Confesser les fondements sur lesquels elle est construite n’implique nullement pour l’Eglise vaudoise d’abandonner son multitudinisme. Une Eglise multitudiniste est une communauté ecclésiale qui affirme son attention à tous, sa responsabilité spirituelle pour l’ensemble d’une population, en laissant à Dieu le jugement des cœurs. Ainsi, une Eglise peut être, et même doit être, confessante et multitudiniste. Certes, ce n’est pas le cas, si l’on entend par multitudinisme le fait de ne demander aucune adhésion personnelle ou profession de foi et de considérer l’ensemble d’une population comme membre. Mais alors quelle est la réalité de cette communauté purement formelle, dont les membres (et pourquoi pas les responsables) peuvent nier l’existence même de Dieu? Ne devrait-on pas qualifier de totalitaire une Eglise prétendant embrigader l’ensemble d’une population, y compris les individus se réclamant d’autres religions? En effet, si l’on considère que sont membres d’une Eglise multitudiniste tous, sauf ceux qui élisent une autre confession, il faut admettre que c’est déjà fonder l’appartenance à une telle Eglise sur une confession de foi, certes purement négative.

Le fait de garder la porte ouverte n’implique pas d’abattre les murs! Comment accueillir largement et sans exception de personne ceux qui se tiennent au seuil de l’Eglise, au seuil de la foi, s’il n’y a plus de porte?

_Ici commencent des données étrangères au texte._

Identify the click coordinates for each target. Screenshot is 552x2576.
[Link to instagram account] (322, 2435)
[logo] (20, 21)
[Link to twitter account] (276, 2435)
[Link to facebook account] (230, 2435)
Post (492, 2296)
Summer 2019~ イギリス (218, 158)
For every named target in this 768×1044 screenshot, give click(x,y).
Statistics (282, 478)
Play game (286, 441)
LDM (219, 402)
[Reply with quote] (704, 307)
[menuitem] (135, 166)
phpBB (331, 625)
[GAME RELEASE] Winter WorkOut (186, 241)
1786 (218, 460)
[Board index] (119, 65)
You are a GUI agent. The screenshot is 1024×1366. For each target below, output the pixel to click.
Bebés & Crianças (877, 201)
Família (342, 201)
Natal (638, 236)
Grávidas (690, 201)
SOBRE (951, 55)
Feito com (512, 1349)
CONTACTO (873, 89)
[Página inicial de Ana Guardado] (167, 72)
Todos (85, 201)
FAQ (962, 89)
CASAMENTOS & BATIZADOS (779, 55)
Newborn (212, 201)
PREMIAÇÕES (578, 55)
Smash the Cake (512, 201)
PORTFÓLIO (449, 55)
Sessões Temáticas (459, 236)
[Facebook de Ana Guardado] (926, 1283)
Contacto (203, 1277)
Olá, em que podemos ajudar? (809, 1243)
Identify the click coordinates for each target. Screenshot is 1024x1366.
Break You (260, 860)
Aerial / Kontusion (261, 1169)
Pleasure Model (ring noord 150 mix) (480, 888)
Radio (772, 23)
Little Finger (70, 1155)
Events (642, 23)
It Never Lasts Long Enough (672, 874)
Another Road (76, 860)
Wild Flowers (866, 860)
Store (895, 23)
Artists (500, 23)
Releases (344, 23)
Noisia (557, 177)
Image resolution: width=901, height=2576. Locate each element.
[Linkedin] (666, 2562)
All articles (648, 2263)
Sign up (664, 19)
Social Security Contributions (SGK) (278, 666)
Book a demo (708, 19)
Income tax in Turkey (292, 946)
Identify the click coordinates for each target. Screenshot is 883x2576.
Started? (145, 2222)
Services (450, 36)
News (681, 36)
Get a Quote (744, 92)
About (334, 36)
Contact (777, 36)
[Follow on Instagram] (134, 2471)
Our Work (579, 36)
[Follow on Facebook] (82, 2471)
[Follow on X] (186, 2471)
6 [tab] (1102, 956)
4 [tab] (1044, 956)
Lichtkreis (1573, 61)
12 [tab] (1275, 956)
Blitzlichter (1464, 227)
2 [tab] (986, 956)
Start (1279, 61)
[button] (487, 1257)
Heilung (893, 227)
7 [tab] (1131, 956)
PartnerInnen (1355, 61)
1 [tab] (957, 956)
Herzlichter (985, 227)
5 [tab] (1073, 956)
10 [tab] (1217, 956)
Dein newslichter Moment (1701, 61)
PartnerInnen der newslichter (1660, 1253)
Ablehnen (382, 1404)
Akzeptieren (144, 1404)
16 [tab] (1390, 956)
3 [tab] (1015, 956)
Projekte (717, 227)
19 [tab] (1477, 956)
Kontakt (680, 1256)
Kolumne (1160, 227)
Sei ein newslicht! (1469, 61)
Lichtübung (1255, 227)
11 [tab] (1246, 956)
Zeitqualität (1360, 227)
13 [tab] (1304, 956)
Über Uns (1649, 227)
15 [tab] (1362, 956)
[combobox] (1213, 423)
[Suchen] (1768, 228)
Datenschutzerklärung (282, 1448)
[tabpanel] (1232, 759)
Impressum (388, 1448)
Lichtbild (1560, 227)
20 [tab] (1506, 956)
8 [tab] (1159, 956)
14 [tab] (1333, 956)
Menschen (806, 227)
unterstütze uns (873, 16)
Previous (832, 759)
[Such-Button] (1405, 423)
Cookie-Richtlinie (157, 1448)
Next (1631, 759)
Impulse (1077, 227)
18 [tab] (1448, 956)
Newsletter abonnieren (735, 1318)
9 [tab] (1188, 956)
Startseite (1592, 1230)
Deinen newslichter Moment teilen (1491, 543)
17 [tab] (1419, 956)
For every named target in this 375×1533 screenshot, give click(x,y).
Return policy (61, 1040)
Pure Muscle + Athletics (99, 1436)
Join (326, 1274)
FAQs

Précisons enfin: si l’Eglise vaudoise doit souligner la nécessité d’engagement personnel des fidèles et ne pas uniquement compter sur l’Etat, qu’elle doit réaffirmer sa foi, nous estimons aussi qu’elle doit maintenir tous les liens encore existants avec la société et les autorités publiques. Participer aux manifestations du 1er août ou de sociétés locales, visiter les écoliers ou participer à l’assermentation des autorités n’est nullement incompatible avec l’affirmation de ce qu’est l’Eglise. Au contraire, affirmer sa foi et la prêcher dans la population sont les tâches d’une Eglise multitudiniste.


NOTES:

1 Cf, l’article Eglise d’André Birmelé, dans l’Encyclopédie du Protestantisme, 2e éd.